You are viewing a plain text version of this content. The canonical link for it is here.
Posted to dev@airflow.apache.org by sr...@gmail.com, sr...@gmail.com on 2018/07/23 00:17:52 UTC

Simple DAG Structure

Hi - 

   I have recently started using Airflow version 1.9.0 and am having some difficulty setting up a very simple DAG. I have three tasks A, B and C. I'd like A to run every day at 10am and B at 11am. C depends on BOTH A and B running successfully.

   Initially, I decided to create one DAG, add all three tasks to it and set C as downstream to A and B. I then set the schedule_interval of the DAG to @daily. But this meant I couldn't run A and B at 10am and 11am respectively since the they are PythonOperators and tasks dont support schedule_interval (or, at least, it's deprecated syntax and gets ignored).

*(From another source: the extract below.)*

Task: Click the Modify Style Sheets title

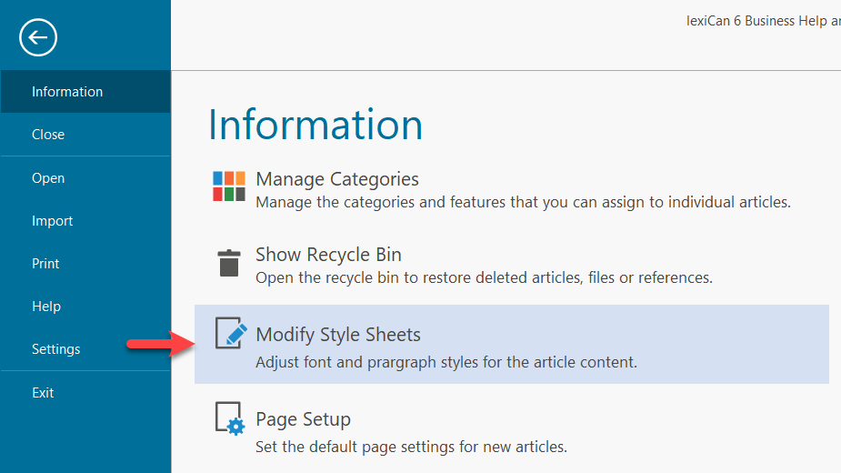Action: point(338,335)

   I scratched that idea and then created A and B as DAGs, specified the schedule interval as per the cron syntax: '00 10 * * *' for A and '00 11 * * *' for B.  But now when I set C as a downstream of A and B, it complains that C can't belong to two different dags.

   How do I accomplish such a simple dependency structure? 

Ram.

Re: Simple DAG Structure

Posted by Andrew Maguire <an...@gmail.com>.
dag A runs at 10 then after last successful task in that you could log a
message to a db or file somewhere.
dag b runs at 11 then after tasks in b have run just have a python (branch
operator with a do nothing or raise error type path) or check operator to
go do one task to check if dag A reported success and if so then do
whatever else is needed. So no sensors or polling tasks.

example where ive done this is with data where you can more naturally check
the data that should have been produced by dag A (based on last modified
date and things like that) as part of dag B.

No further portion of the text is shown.